Entries taken from a collection

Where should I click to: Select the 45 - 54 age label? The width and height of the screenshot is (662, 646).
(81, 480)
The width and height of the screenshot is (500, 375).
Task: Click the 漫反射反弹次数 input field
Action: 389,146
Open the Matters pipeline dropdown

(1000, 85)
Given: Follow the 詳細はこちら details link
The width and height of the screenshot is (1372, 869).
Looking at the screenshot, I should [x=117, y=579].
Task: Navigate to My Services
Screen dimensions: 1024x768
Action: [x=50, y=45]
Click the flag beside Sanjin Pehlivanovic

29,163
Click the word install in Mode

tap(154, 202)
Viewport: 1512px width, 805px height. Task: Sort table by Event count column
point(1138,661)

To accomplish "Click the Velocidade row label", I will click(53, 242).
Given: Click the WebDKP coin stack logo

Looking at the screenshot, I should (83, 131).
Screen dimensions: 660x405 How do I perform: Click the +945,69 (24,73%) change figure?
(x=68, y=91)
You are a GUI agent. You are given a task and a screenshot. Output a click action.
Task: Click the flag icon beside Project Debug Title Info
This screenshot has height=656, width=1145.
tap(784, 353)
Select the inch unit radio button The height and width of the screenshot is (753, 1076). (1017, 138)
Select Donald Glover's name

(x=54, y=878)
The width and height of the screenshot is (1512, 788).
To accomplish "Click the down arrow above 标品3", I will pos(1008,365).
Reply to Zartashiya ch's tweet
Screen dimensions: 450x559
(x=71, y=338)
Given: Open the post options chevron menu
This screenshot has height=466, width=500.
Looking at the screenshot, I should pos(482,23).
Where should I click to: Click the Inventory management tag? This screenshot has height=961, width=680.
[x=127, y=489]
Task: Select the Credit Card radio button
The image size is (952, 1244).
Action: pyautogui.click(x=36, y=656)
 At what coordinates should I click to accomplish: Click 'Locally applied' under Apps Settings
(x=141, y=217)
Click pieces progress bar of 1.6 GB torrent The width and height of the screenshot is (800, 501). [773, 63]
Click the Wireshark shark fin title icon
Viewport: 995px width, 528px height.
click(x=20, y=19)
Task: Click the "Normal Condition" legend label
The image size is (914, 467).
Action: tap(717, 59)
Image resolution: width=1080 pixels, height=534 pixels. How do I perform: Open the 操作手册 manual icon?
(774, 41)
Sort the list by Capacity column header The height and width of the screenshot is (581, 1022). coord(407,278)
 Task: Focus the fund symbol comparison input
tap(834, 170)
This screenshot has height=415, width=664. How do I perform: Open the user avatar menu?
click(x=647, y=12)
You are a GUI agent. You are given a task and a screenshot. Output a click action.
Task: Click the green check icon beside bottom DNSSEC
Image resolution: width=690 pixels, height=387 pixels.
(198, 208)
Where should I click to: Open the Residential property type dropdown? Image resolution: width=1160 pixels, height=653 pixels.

* **Directions**
Whatever appears in the lines above should be copied exactly.

* **Solution to the exercise**
Where should I click to: Select the 45 - 54 age label? The width and height of the screenshot is (662, 646).
(81, 480)
The width and height of the screenshot is (500, 375).
Task: Click the 漫反射反弹次数 input field
Action: 389,146
Open the Matters pipeline dropdown

(1000, 85)
Given: Follow the 詳細はこちら details link
The width and height of the screenshot is (1372, 869).
Looking at the screenshot, I should [x=117, y=579].
Task: Navigate to My Services
Screen dimensions: 1024x768
Action: [x=50, y=45]
Click the flag beside Sanjin Pehlivanovic

29,163
Click the word install in Mode

tap(154, 202)
Viewport: 1512px width, 805px height. Task: Sort table by Event count column
point(1138,661)

To accomplish "Click the Velocidade row label", I will click(53, 242).
Given: Click the WebDKP coin stack logo

Looking at the screenshot, I should (83, 131).
Screen dimensions: 660x405 How do I perform: Click the +945,69 (24,73%) change figure?
(x=68, y=91)
You are a GUI agent. You are given a task and a screenshot. Output a click action.
Task: Click the flag icon beside Project Debug Title Info
This screenshot has height=656, width=1145.
tap(784, 353)
Select the inch unit radio button The height and width of the screenshot is (753, 1076). (1017, 138)
Select Donald Glover's name

(x=54, y=878)
The width and height of the screenshot is (1512, 788).
To accomplish "Click the down arrow above 标品3", I will pos(1008,365).
Reply to Zartashiya ch's tweet
Screen dimensions: 450x559
(x=71, y=338)
Given: Open the post options chevron menu
This screenshot has height=466, width=500.
Looking at the screenshot, I should pos(482,23).
Where should I click to: Click the Inventory management tag? This screenshot has height=961, width=680.
[x=127, y=489]
Task: Select the Credit Card radio button
The image size is (952, 1244).
Action: pyautogui.click(x=36, y=656)
 At what coordinates should I click to accomplish: Click 'Locally applied' under Apps Settings
(x=141, y=217)
Click pieces progress bar of 1.6 GB torrent The width and height of the screenshot is (800, 501). [773, 63]
Click the Wireshark shark fin title icon
Viewport: 995px width, 528px height.
click(x=20, y=19)
Task: Click the "Normal Condition" legend label
The image size is (914, 467).
Action: tap(717, 59)
Image resolution: width=1080 pixels, height=534 pixels. How do I perform: Open the 操作手册 manual icon?
(774, 41)
Sort the list by Capacity column header The height and width of the screenshot is (581, 1022). coord(407,278)
 Task: Focus the fund symbol comparison input
tap(834, 170)
This screenshot has height=415, width=664. How do I perform: Open the user avatar menu?
click(x=647, y=12)
You are a GUI agent. You are given a task and a screenshot. Output a click action.
Task: Click the green check icon beside bottom DNSSEC
Image resolution: width=690 pixels, height=387 pixels.
(198, 208)
Where should I click to: Open the Residential property type dropdown? Image resolution: width=1160 pixels, height=653 pixels.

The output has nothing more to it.